Quellenauszug:
/---

Ein leben auf der Flucht
Von Andreas Förster
Tanja Privenau brach mit der Neonazi-Szene. Seitdem lebt die Frau versteckt, weil sie als Verräterin gebrandmarkt ist. Ein Familiengerichts-Urteil bringt sie und ihre Kinder in neue Gefahr. Der Vater, ein gewaltbereiter Neonazi, soll seine Söhne künftig sehen dürfen.
Darin steht, dass die drei Richter „keine belastbaren Bedenken“ gegen einen Umgang des Kindesvaters mit den drei minderjährigen Söhnen von Tanja Privenau haben. „Keine Bedenken, dass ein gewalttätiger und vorbestrafter Nazi und sein rechtes Netzwerk uns nach all den Jahren des Versteckens aufspüren können?“, fragt sie empört. „In welcher Welt leben diese Richter eigentlich?“
Der Fall Privenau ist mehr als ein üblicher Familienrechtsstreit um Kindesumgang. Hier geht es um die Frage nach der Fürsorgepflicht eines Staates für Menschen, die sich unter großen persönlichen Gefahren gegen Extremisten stellen und damit die Gesellschaft schützen.
Mit neuer Identität versehen
Vor sieben Jahren ist Tanja Privenau mit Hilfe der Initiative Exit aus der rechtsextremen Szene ausgestiegen. Eine Sensation war das damals, Polizei und Verfassungsschutz wollten es kaum glauben. Für sie zählte die Norddeutsche, die schon als 13-Jährige in die Szene eingetaucht war, zu den überzeugten Nationalsozialisten. Sie war Kameradschaftsführerin, gehörte der verbotenen Wiking-Jugend an, koordinierte die Frauenarbeit in der rechten Szene, hielt Schulungen ab und organisierte Neonazi-Aufmärsche, bei denen sie auch mit Pflastersteinen warf, wie sie zugibt. „Ich war 20 Jahre lang Neonazi von Beruf“, sagt sie heute.

\---

Material:
/---

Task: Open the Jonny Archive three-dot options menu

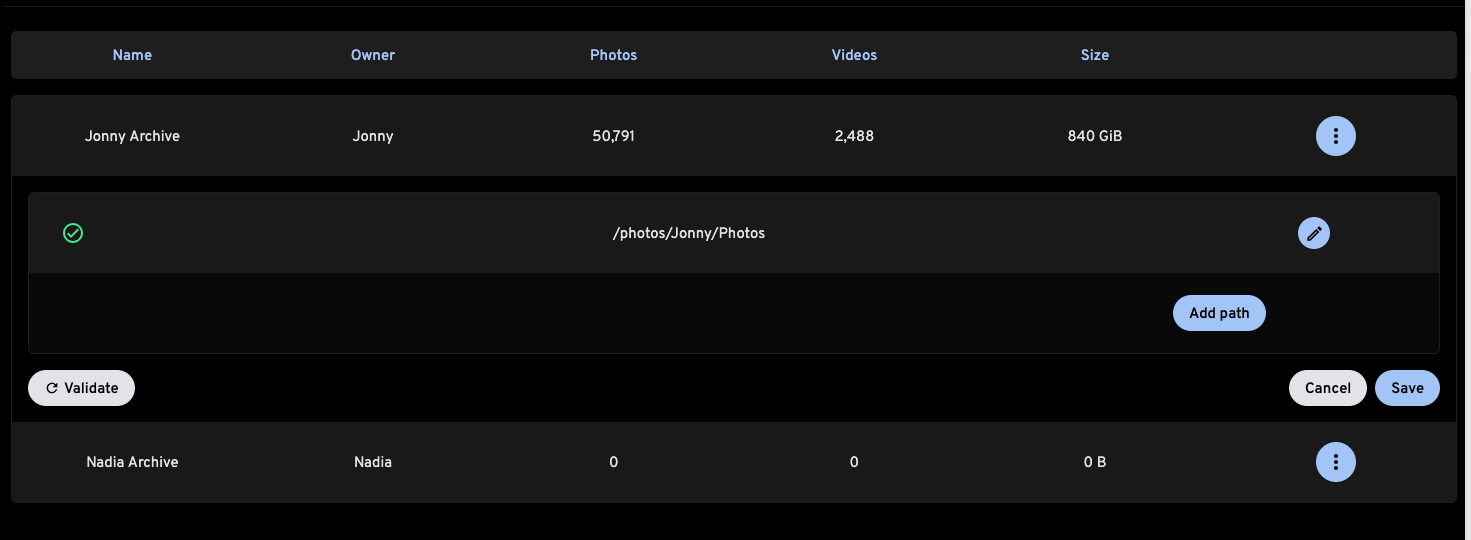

\---

Gestellte Aufgabe 1: Prüfe, ob die folgenden Aussagen mit dem Quellenauszug übereinstimmen, und belege jede Antwort (ja oder nein) mit den entscheidenden Worten daraus als wörtliches Zitat: (a) Tanja Privenau ist mit Hilfe der Initiative Exit aus der rechtsextremen Szene ausgestiegen. (b) Sie ist als 16-Jährige in die Szene eingetaucht. (c) Die Richter haben Bedenken gegen einen Umgang des Kindesvaters mit den Söhnen.
Gestellte Aufgabe 2: Welcher verbotenen Organisation gehörte Tanja Privenau laut dem Quellenauszug an?
Gestellte Aufgabe 3: Gib den Quellenauszug von „Mit neuer Identität“ bis „sagt sie heute.“ wieder und ersetze darin „Verfassungsschutz“ durch „Staatsschutz“.
Das Material ist hierfür ohne Belang.

Ergebnis 1:
(a) Ja: „Vor sieben Jahren ist Tanja Privenau mit Hilfe der Initiative Exit aus der rechtsextremen Szene ausgestiegen.“
(b) Nein: „die schon als 13-Jährige in die Szene eingetaucht war“
(c) Nein: „dass die drei Richter „keine belastbaren Bedenken“ gegen einen Umgang des Kindesvaters mit den drei minderjährigen Söhnen von Tanja Privenau haben“

Ergebnis 2: Der Wiking-Jugend.

Ergebnis 3:
Mit neuer Identität versehen
Vor sieben Jahren ist Tanja Privenau mit Hilfe der Initiative Exit aus der rechtsextremen Szene ausgestiegen. Eine Sensation war das damals, Polizei und Staatsschutz wollten es kaum glauben. Für sie zählte die Norddeutsche, die schon als 13-Jährige in die Szene eingetaucht war, zu den überzeugten Nationalsozialisten. Sie war Kameradschaftsführerin, gehörte der verbotenen Wiking-Jugend an, koordinierte die Frauenarbeit in der rechten Szene, hielt Schulungen ab und organisierte Neonazi-Aufmärsche, bei denen sie auch mit Pflastersteinen warf, wie sie zugibt. „Ich war 20 Jahre lang Neonazi von Beruf“, sagt sie heute.